Diz
a oração católica que devemos perdoar a quem nos ofendeu (assim como esperamos
o perdão divino às nossas ofensas, claro). De fato, a neurociência já sabe que
perdoar --tanto pontualmente como por hábito-- favorece o bem-estar e a saúde
cardiovascular.
O
perdão põe fim ao estresse causado pelo ódio crônico, que estimula a produção
de hormônios de estresse, perturba o sono, aumenta o risco cardiovascular e de
depressão e ansiedade.
O
que acontece no cérebro que perdoa? Um estudo italiano recrutou voluntários
para seguir um roteiro que os orientava a imaginar situações de ofensas
pessoais, e em seguida os instruía a perdoar o inimigo imaginário ou, ao
contrário, os incitava a planejar vingança. Tudo isso acontecia dentro de um
aparelho de ressonância magnética, que permitia à equipe acompanhar as mudanças
de atividade no cérebro dos voluntários enquanto eles eram perdoavam ou não.
O
estudo mostrou que tanto o perdão quanto a vingança envolvem ativação nas
mesmas estruturas "" mas de maneiras diferentes. O perdão ocorre
quando a ativação do córtex pré-frontal dorsomedial, que regula nosso
comportamento emocional, é comandada por duas estruturas que nos permitem
adotar o ponto de vista do agressor e reavaliar o estado emocional deste: o
precuneus e o lobo parietal inferior, respectivamente. Isso fomenta a empatia,
que coíbe ímpetos de retaliação via o córtex pré-frontal, e traz um estado
emocional positivo: o alívio do perdão concedido.
Se
não há perdão, o córtex pré-frontal dorsomedial também é ativado, mas sob o
controle do giro temporal medial, e não do precuneus e do parietal inferior
(que também estão ativos, mas ocupados em julgar o agressor um vilão).
O
giro temporal medial representa a intenção alheia --nesse caso, de nos fazer
mal.
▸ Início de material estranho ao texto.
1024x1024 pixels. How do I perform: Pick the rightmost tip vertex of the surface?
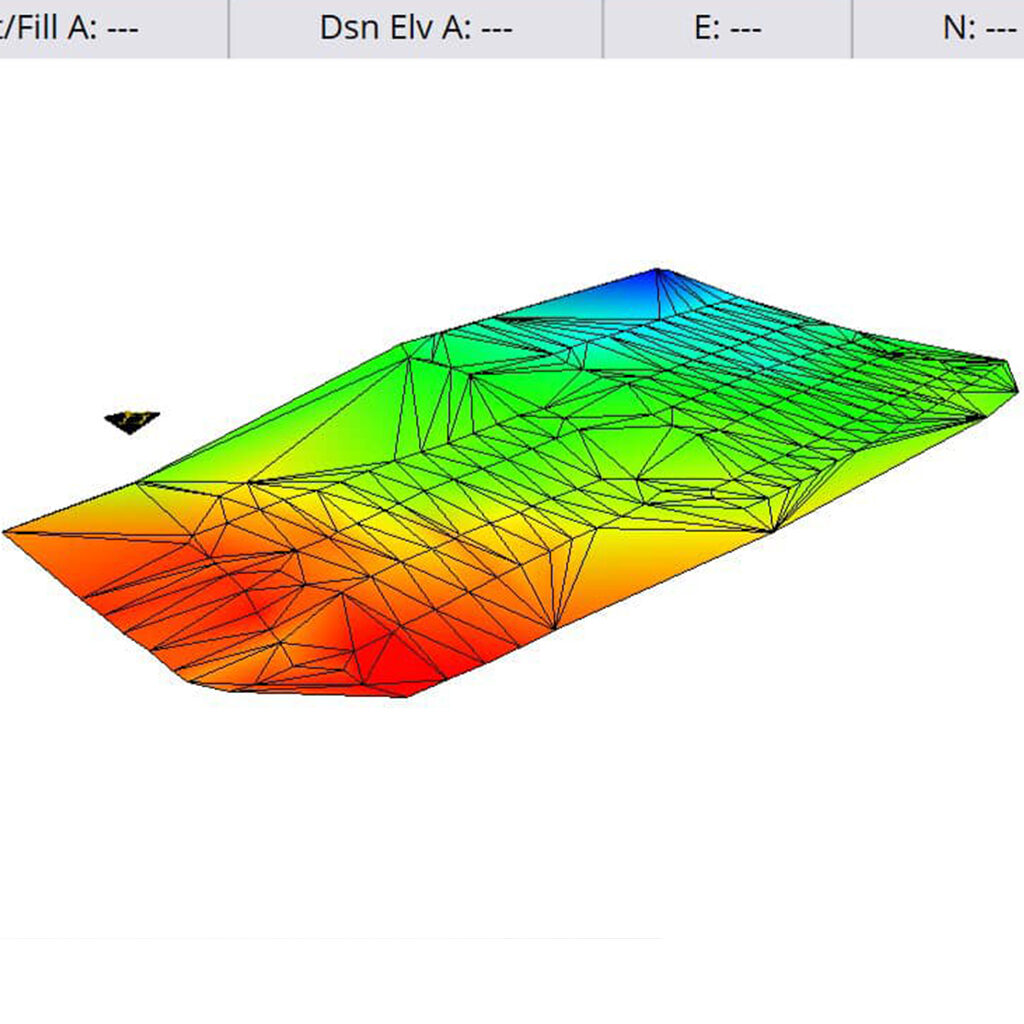pos(1017,388)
Como a agressão foi intencional e não temos empatia com o vilão, o cérebro
faz o que é mais sensato: odeia ativamente quem o insultou, sem perdão.
Perdoar,
portanto, não depende dos fatos, e sim da nossa avaliação consciente da
intenção e das emoções de quem nos ofendeu. Quer perdoar? Coloque-se no lugar
do outro. Não quer perdoar? Recuse-se a ver o insulto pelos olhos do seu
agressor o que, francamente, em alguns casos é a coisa sensata a fazer.
O
perdão católico universal não nos mantem a salvo de quem não presta. Ruminar o
ódio faz mal, mas ainda há saída: banir o infrator da sua vida e mente. Quando
não há perdão, a distância ajuda.
Suzana Herculano-Houzel - neurocientista, professora
da UFRJ e apresentadora do programa Cerebrando (cerebrando.net)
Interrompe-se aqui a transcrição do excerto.